Goal: In the passage below on transformation costs, how does a well designed pipeline of steps compare with a single transformation doing the same thing?

Passage given:
§

This is why the oldest trick in the book is to manage both development costs (D) and, implicitly, also setup (S) and Operations, by relying on predefined rule sets (schemas), if not industry and community standards to constrain sets of documents in ways that make specification (and thus implementation) of “down hill” mappings feasible. (In a way, the system is optimized early for everything by not being optimized for anything.) There is a subtle tradeoff here: while this method does indeed provide more robust handling through processing pipelines, it also solves the problem (i.e., the problem of accommodating arbitrary semantics in inputs) by setting it aside – with the effect, ironically, that the potential count of the set (of successful transformations) will be accordingly lower. The key to making this work is to see that this latter set – semantic features in the data you wish you could have handled, described and exploited, but were not able to (due to constraints on either resources or means) – is as small as possible - in a manner of speaking, if you never want what you decide you can't have. Yet the opportunity costs of what you are not doing with your data and data descriptions, must always lurk as a not-fully-knowable.
This in turn suggests exactly what we know from experience, namely that these systems work best when inputs can be both (a) appropriately constrained (so the scope of the transformation is manageable) and (b) expressive of the necessary relations in the data (i.e. more or less well tagged for the purpose, whatever the markup language or dialect). The costs of Development – for any subsequent transformation defined over this data set – will simply be lower, sometimes dramatically lower, when this is done correctly. Moreover, this is the case whether the data description is standard, or bespoke, or some combination.
Whenever we have a transformation that is simple and explicit enough to be highly reliable, and average overhead goes to zero - that is a sign that a transformation is going in the “correct” direction. Indeed when we look at the code that underlies such systems we are likely to see things much simpler than in the uphill case.
Development on the next level up
Note that to a degree D (development cost of the transformation) and average operations may be linked, inasmuch as when carefully applied, a modest investment of D can also significantly lower operations (and thus average operations) for a document set – and this is also an effective way to make many transformations viable that would not be otherwise. In effect, this means that developers can be tasked with helping make a transformation profitable not only be implementing the transformation itself, but by reframing or refactoring its context and requirements (with the result that operations costs come down.) Look to your operations and your average operations costs per run; these are where great potentials for improvement are.
Of course, the last fact - the susceptibility of operations' value being affected directly by processing environment – is a consequence of the composability of transformations. If every transformation occurs within a pipeline, it stands to reason that addressing costs of running that pipeline or architecture is crucial to ensure the success of the transformation within it. Invest D (development) in the pipeline as a whole, and the costs of running every transformation in it, will come down.
This relationship also explains the paradox of why a well designed pipeline of steps can be cheaper to build and easier to maintain than a single transformation doing the same thing (and by the same token why micropipelining within a transformation is also a useful thing). Not infrequently, a complex problem can be addressed by refactoring it into into phases, each phase of which can be simpler and easier (even together) to build and operate than a one-pass solution – even one that by some measures is more efficient.
Further implications of the model
In addition to suggesting such a unified view of transformations and the contexts in which they operate, this model also provokes other considerations. In particular, while it can readily be observed that the out-of-pocket costs and commitments in building an XML-based toolkit (whether standards- and community-based or entirely homemade) are much lower than ever before, nonetheless the practical challenges may still be somewhat daunting.

§

Recorded data:
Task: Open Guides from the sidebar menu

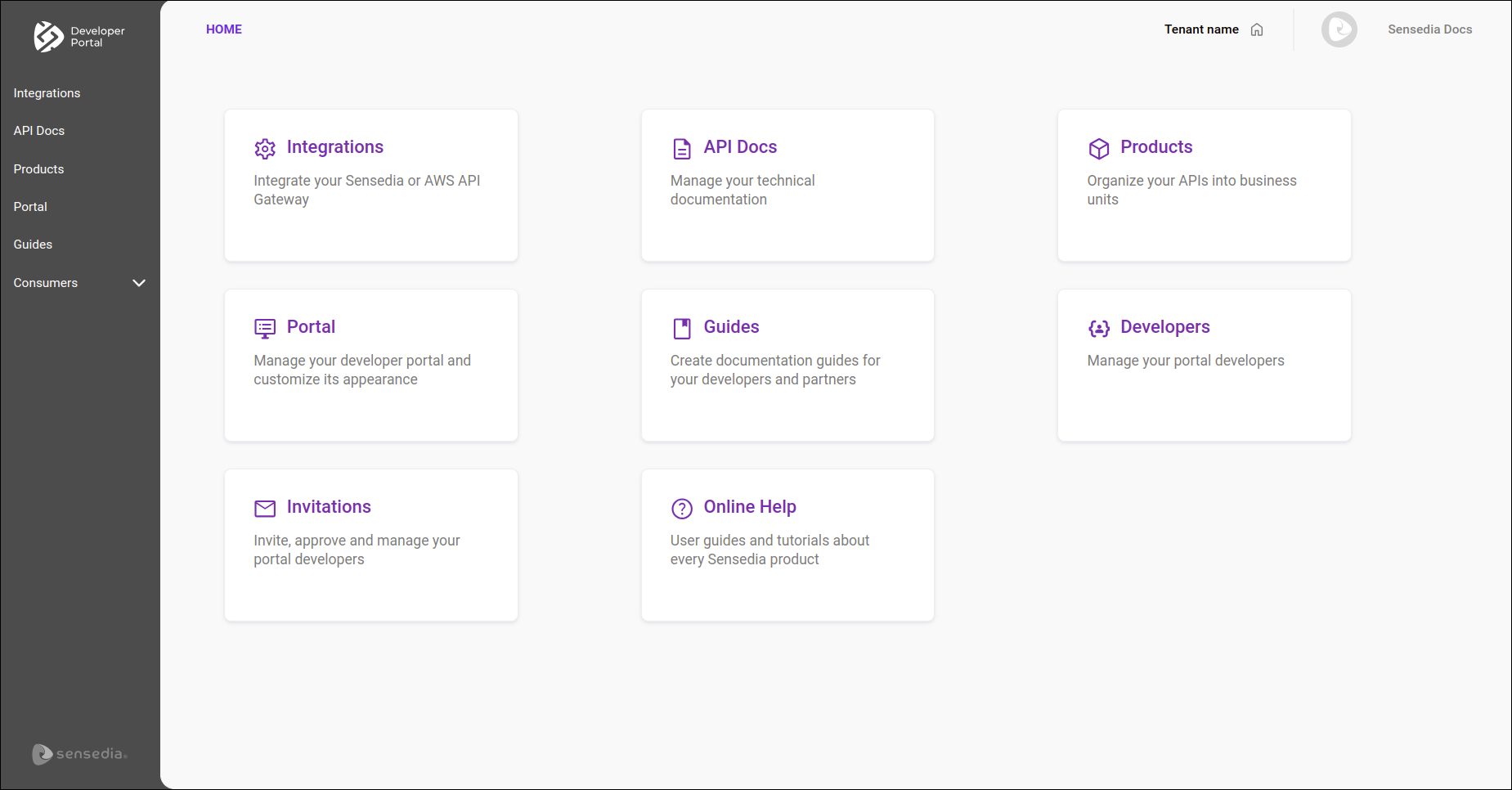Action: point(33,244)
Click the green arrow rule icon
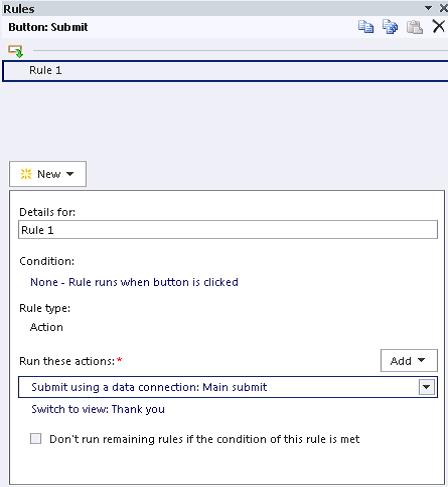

§

Completed exercise: It can be cheaper to build and easier to maintain.